Apres avoir sacrifié toutes ces énergies en accumulant d'excellents diplômes académiques, ils vont quémander devant un employeur pour obtenir un poste, un emploi pour de l'agent en pensant que cela leur mettra á l'abri, au confort. Est-ce bien le cas ? L'école ou l'université enseigne-t-elle á eux les rudiments de l'argent ou l'a b c d du domaine financier ? Non. On ne leur apprend pas comment gagner de l'argent, et comment cela fonctionne. C'est pourquoi, la plupart du temps ces gens prétendument très formées et qui ont obtenu malgré tout de bonnes notes et d'excellents diplômes académiques se retrouvent dans l'engrenage ou la foire d'empoigne ou des difficultés financières puisqu'ils n'en ont acquis aucunes compétences ou formations en ce qui concerne le domaine financier. Ainsi, la vieille méthode d'étudier, d'obtenir de bonnes notes etc. semble pas marcher, semble être utopique...
Cependant, malgré toutes ces chantages, toutes ces clichés, toutes ces stéréotypes, ces idées archaïquement préconçues, on arrive á constater qu'á la fin de nos études, nous savons pour la plupart que les diplômes universitaires ou les bons résultats n'importent pas outre mesure. En effet, dans la réalité, hors du monde universitaire, on exige bien plus que des diplômes ou des bonnes
notes. On réclame plutôt du cran, du culot, de l'audace, de la témérité, de l'ingéniosité, du courage, de la ténacité, et une intelligence supérieure pour trouver un bon emploi et pour trouver un bon poste payant. Et en ce qui concerne gagner de l'argent, ce facteur, quel que soit le terme qui le désigne, influe en définitive beaucoup plus sur notre avenir que les résultats scolaires tant souhaités.

Donc, en d'autres termes, les résultats scolaires comptent très peu dans le processus de la richesse quoique pour s'enrichir un minimum de formation et de connaissance est requis. Détenir d'excellents diplômes et d'excellentes formations peuvent vous prédisposer pour la richesse mais cela ne fais pas de vous un homme riche. Combien de gens détiennent ces choses là et ne peuvent pas s'occuper eux-mêmes et se trouvent le plus souvent dans de graves difficultés financières ? Tout simplement, ils ont prit le chemin que tout le monde fréquente :(Travailler dur, Etudier dur, Obtenir de bonnes notes, travailler pour de l'argent au lieu de mettre de l'argent á leur service, ce facteur essentiel de l'abri financier et de la richesse) et passe outre de celui qui peut leur ouvre de grande et de réelle opportunité financière.

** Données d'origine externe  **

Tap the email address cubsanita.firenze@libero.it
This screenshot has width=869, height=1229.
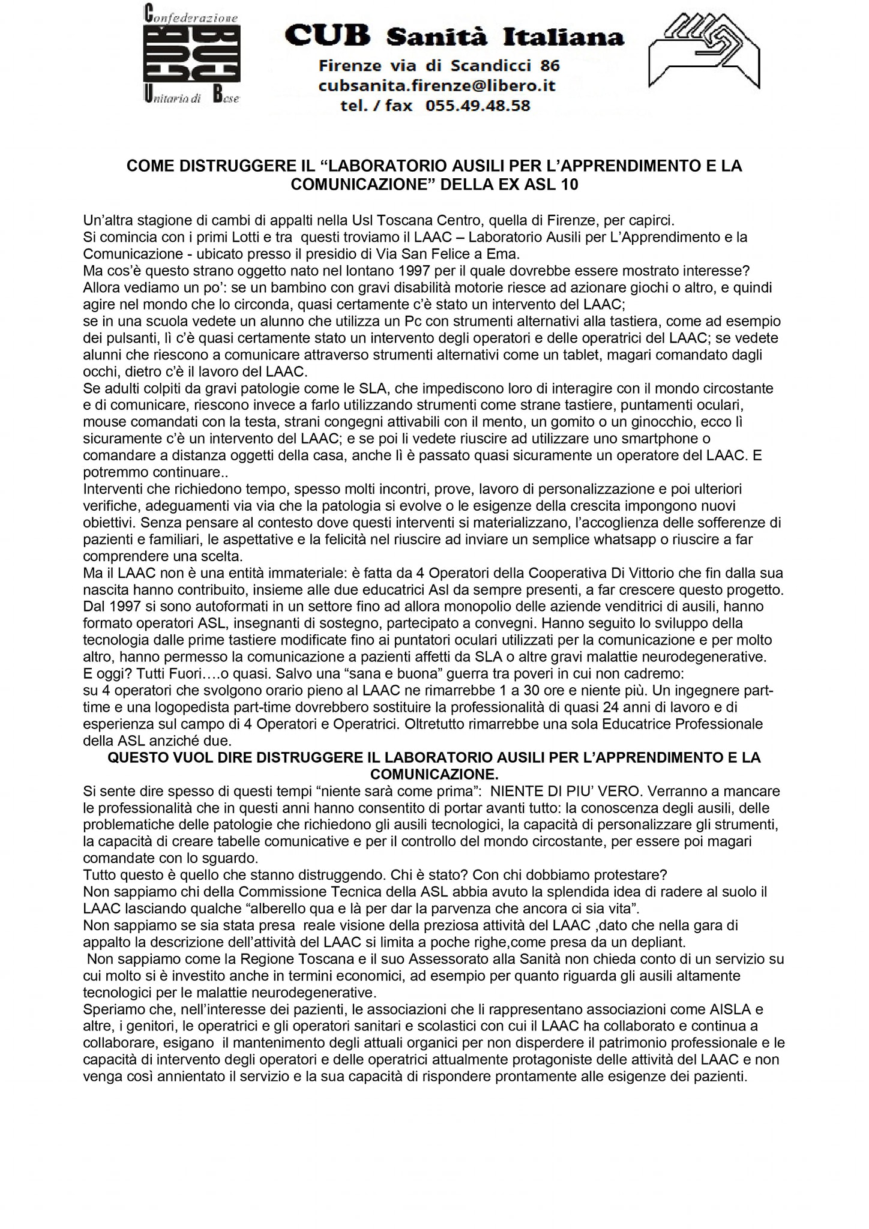[x=437, y=86]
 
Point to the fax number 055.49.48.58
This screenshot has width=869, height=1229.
[x=478, y=106]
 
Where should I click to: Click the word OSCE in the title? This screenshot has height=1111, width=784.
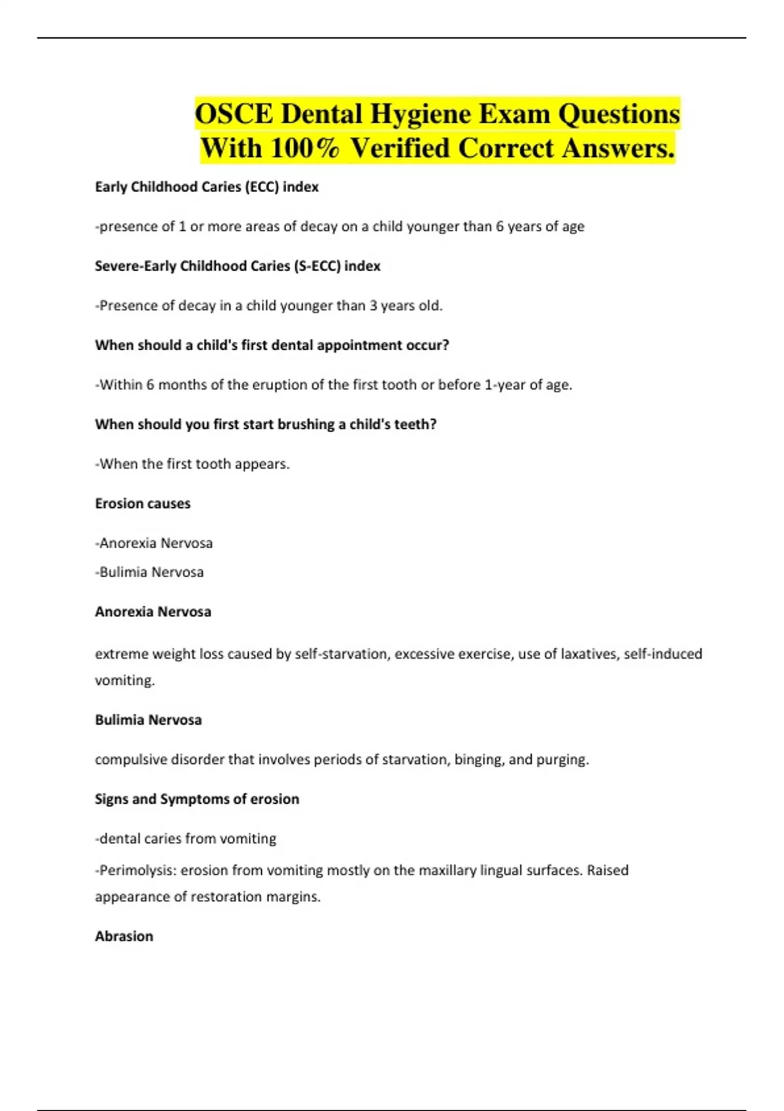coord(234,114)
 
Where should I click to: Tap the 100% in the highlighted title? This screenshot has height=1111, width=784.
coord(304,148)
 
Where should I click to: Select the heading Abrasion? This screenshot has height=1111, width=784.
coord(124,936)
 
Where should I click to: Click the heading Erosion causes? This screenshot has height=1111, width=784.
coord(142,503)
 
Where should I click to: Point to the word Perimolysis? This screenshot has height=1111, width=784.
coord(137,871)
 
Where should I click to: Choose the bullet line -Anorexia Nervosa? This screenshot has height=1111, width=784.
coord(154,543)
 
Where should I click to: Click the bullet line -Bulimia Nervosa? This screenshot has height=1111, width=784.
coord(150,572)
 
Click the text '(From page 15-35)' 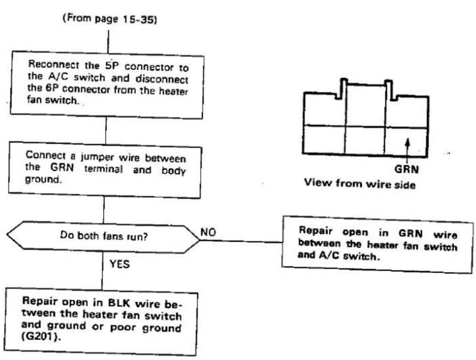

-Le Pouvoir de l'argent : « Une matière qu'on n'enseigne pas á l'école ».
Pour acquérir ce que l'on appelle le pouvoir de l'argent, il faut apprendre á oser et prendre des risques. Cependant, la majeure partie des gens n'aiment pas prendre des risques, ils fréquentent toujours le même chemin fréquenté par d'autres, ils suivent la foule. Or la richesse ou l'argent n'est pas une chose réelle mais c'est toujours une découverte fictive. La sagesse est que quand quelque chose ne marche pas, il faut le changer. Pour avoir des résultats différents, on ne peut pas faire la même chose. La folie la plus pure est de faire la même chose tout le temps et de s'attendre á un...

Extrait du 2e Chapitre:
Chapitre Deuxième





La Différence qu'il y a entre les riches et les Pauvres et la classe Moyenne) La leçon primordiale que vous devez apprendre :

Les riches ne travaillent pas pour l'argent comme font la classe moyenne et les pauvres

Pour devenir riche, il ne suffit pas d'aller á l'école, á l'université, d'étudier et de travailler dur ou d'avoir beaucoup de diplômes ou de connaissances, bien sûr un minimum de connaissance, d'éducation, de formation, notamment une solide formation en l'a b c d du domaine financier est nécessaire, mais il suffit de réfléchir, de penser, d'imaginer, d'analyser et d'accumuler des idées, surtout de nouvelles idées. Et les idées sont les sources primordiales de toutes richesses car une idée, une bonne idée n'a pas de prix, cela vaux une fortune et même des millions.
La vie humaine est un incontestable combat entre l'ignorance et la lumière, le mensonge et la vérité.
La sagesse nous fait croire qu'à partir du moment où une personne cesse d'être en quête d'informations et de connaissances à propos d'elle-même, l'ignorance s'installe. Ce combat est un choix de chaque instant, de chaque moment : il s'agit d'apprendre à ouvrir son esprit ou de prendre la décision de le fermer.
« Voyez-vous, l'école est très, très importante. Vous fréquentez l'école pour y apprendre une technique ou une profession dans le but d'être un membre à part entière de la société. Toutes les cultures ont besoin de professeurs, d'avocats, de sociologues, de psychologues, d'ethnologues, de médecins, de mécaniciens, d'artistes, de cuisiniers, d'écrivains, de gens d'affaires, de policiers, de pompiers, de soldats etc. C'est de bonne guerre ! Quoi de plus intelligent ? Les écoles les forment afin que notre culture puisse s'enrichir et s'étendre. « Malheureusement, pour bien des gens, l'école signifie une fin en soi et non un commencement. » On apprend toute la vie. L'apprentissage ne se limite pas.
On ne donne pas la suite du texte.